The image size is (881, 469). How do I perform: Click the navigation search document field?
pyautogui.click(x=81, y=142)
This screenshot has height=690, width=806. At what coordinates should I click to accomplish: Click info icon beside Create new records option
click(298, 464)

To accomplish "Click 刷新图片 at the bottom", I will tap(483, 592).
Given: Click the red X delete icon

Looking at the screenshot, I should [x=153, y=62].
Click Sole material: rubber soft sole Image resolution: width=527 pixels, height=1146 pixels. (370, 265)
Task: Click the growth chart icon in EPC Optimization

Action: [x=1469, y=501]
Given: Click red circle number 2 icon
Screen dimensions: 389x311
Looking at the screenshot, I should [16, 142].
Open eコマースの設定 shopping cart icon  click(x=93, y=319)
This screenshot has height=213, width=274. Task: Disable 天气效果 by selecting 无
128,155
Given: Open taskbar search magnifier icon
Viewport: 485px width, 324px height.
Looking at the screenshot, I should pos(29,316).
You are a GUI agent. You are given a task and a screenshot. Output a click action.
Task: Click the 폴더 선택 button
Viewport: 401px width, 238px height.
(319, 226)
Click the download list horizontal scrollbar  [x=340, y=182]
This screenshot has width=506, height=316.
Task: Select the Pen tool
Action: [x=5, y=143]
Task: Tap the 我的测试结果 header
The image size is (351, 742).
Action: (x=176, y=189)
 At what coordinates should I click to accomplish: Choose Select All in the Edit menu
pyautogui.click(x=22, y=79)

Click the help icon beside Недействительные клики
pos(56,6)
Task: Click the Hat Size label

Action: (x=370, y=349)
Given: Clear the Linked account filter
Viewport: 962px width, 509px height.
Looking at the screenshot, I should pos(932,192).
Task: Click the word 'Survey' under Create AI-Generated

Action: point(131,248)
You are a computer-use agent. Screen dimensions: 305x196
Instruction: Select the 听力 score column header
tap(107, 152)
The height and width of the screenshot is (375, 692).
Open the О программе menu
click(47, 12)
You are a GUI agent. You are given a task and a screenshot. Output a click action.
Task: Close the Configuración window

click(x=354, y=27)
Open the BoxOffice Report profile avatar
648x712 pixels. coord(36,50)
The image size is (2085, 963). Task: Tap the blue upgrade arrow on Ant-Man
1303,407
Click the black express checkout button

▶ _Work task_:
Emit an exact copy of the lines spanning the start of the records to the line containing "Open eコマースの設定 shopping", inclusive, and no other output.

▶ _Response to the task_:
The image size is (881, 469). How do I perform: Click the navigation search document field?
pyautogui.click(x=81, y=142)
This screenshot has height=690, width=806. At what coordinates should I click to accomplish: Click info icon beside Create new records option
click(298, 464)

To accomplish "Click 刷新图片 at the bottom", I will tap(483, 592).
Given: Click the red X delete icon

Looking at the screenshot, I should [x=153, y=62].
Click Sole material: rubber soft sole Image resolution: width=527 pixels, height=1146 pixels. (370, 265)
Task: Click the growth chart icon in EPC Optimization

Action: [x=1469, y=501]
Given: Click red circle number 2 icon
Screen dimensions: 389x311
Looking at the screenshot, I should [16, 142].
Open eコマースの設定 shopping cart icon  click(x=93, y=319)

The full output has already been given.